* [WORK TO DO]: Reproduce the following lines word for word, leaving out the pictures.

=====

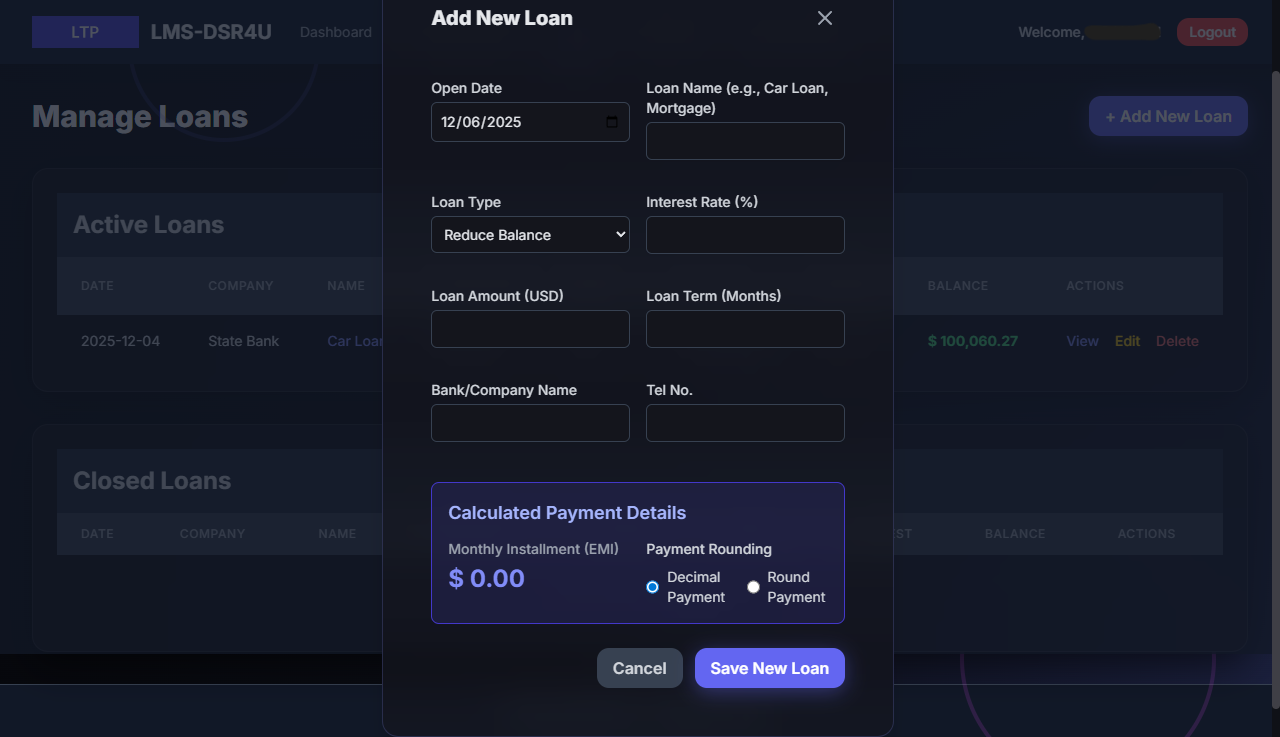Viewport: 1280px width, 737px height.
Task: Log out of LMS-DSR4U
Action: [x=1211, y=31]
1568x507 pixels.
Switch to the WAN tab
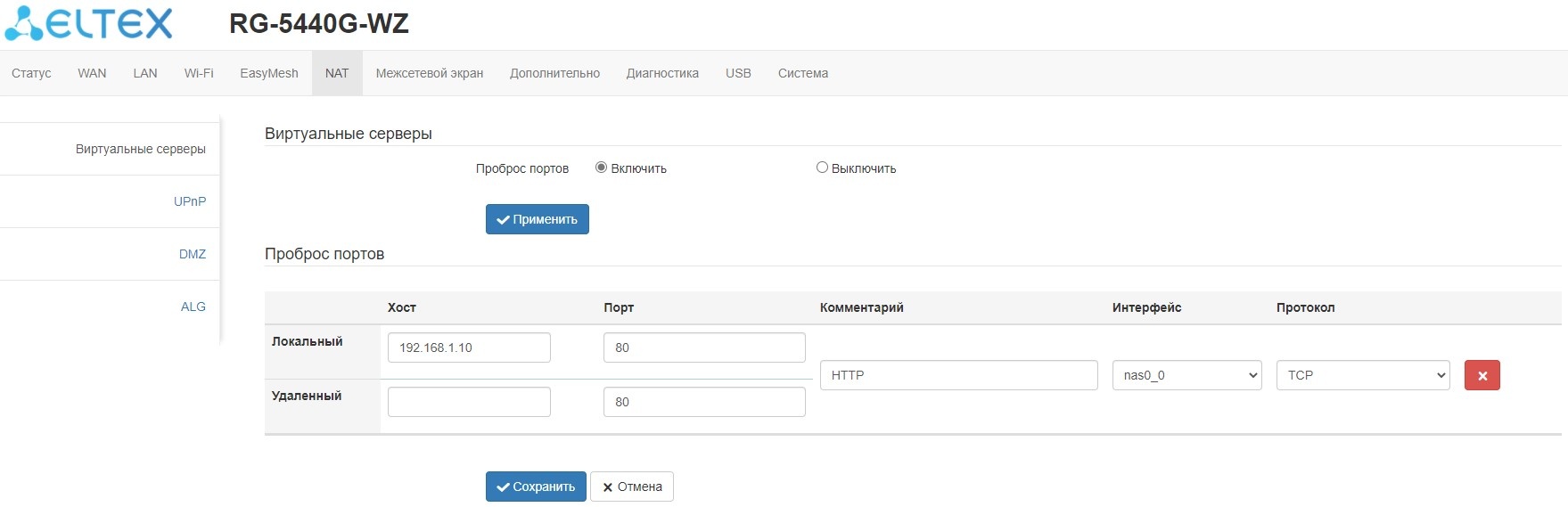92,73
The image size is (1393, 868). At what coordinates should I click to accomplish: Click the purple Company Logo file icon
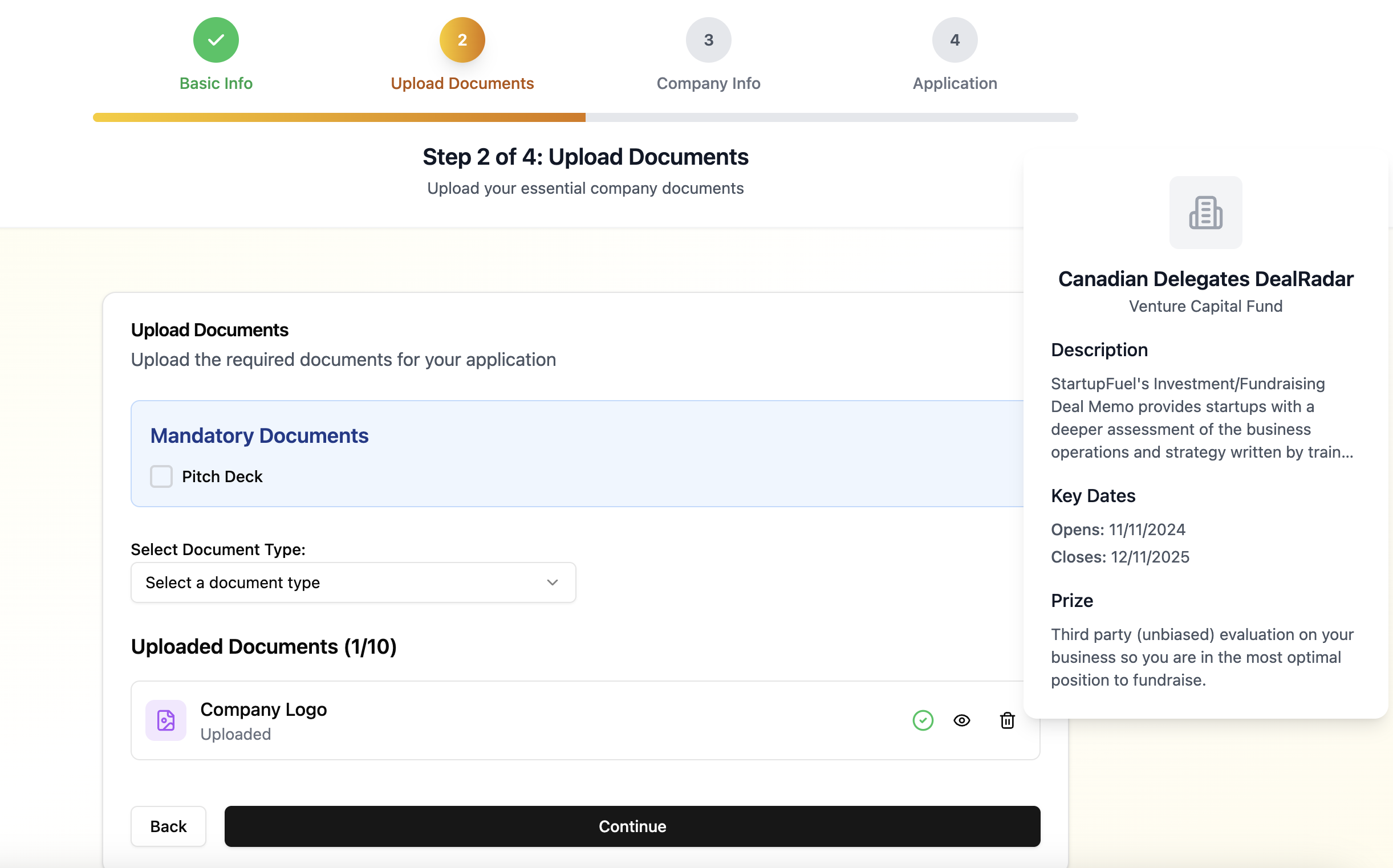[x=166, y=720]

=====

* [SOLVED PROBLEM]:
Viewport: 1280px width, 737px height.
Task: Log out of LMS-DSR4U
Action: [x=1211, y=31]
1568x507 pixels.
Switch to the WAN tab
92,73
The image size is (1393, 868). At what coordinates should I click to accomplish: Click the purple Company Logo file icon
[x=166, y=720]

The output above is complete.